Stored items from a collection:
══════════
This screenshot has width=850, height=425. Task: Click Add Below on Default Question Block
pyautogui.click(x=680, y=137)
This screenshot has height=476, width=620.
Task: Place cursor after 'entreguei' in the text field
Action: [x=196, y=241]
══════════
> _INSTRUCTION_: Transcribe each of the entries above line for line, without changing anything.

> _TASK RESULT_:
This screenshot has width=850, height=425. Task: Click Add Below on Default Question Block
pyautogui.click(x=680, y=137)
This screenshot has height=476, width=620.
Task: Place cursor after 'entreguei' in the text field
Action: [x=196, y=241]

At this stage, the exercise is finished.